Parou perto de casa e ao sair da caminhonete foi atacado por Anúbis que pulou em seu peito lambendo seu rosto como um louco.
— Anúbis para! – infelizmente o cachorro nunca havia obedecido a ele e só parou a sessão de lambidas para correr atrás de Sekmet que aparecera ali para se esfregar na suas pernas.
Olhou a corrida dos dois pela fazenda e balançou a cabeça. Nem ia tentar gritar com eles.
Ia entrar quando ouviu Samara chamando-o.
— Pai! – ele olhou para cima e quase teve um ataque cardíaco.
Sua filha estava no galho mais alto de um imenso pé de jatobás que ficava perto da sua entrada de carros. Ela acenava para ele a dez metros de altura.
— Samara minha filha, desce daí.
— Dá para ver toda a fazenda daqui pai!
— Do sótão também Samara! Desce daí!
Ante o tom autoritário do pai ele fez um bico e foi descendo pelos galhos com desenvoltura e quando chegou ao chão Laércio respirou aliviado.
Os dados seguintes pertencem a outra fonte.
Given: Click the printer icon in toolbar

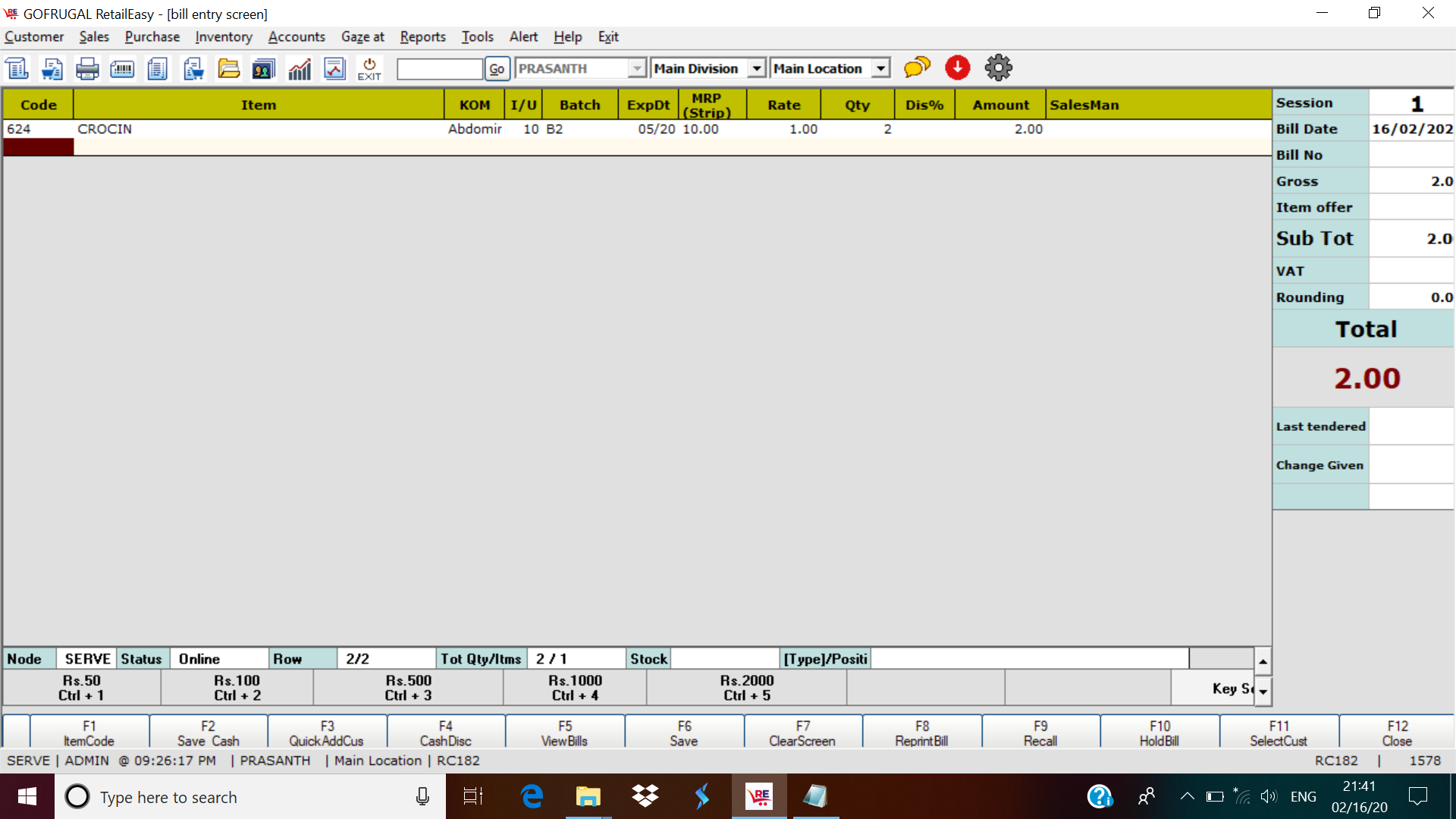Looking at the screenshot, I should click(87, 69).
— Samara o que foi que eu falei sobre subir em árvores?
— É perigoso eu posso cair e me machucar.
— E por que você estava em cima do pé de jatobá?
— Eu gosto de subir em árvores pai, eu não caio.
— Mas e se um dia cair de se machucar? Eu ia ficar muito triste e preocupado.
— Eu sei.
— Então tenha mais cuidado.
— Tá certo – ela saiu chutando pedras no caminho.
Ele precisava de ajuda e com urgência!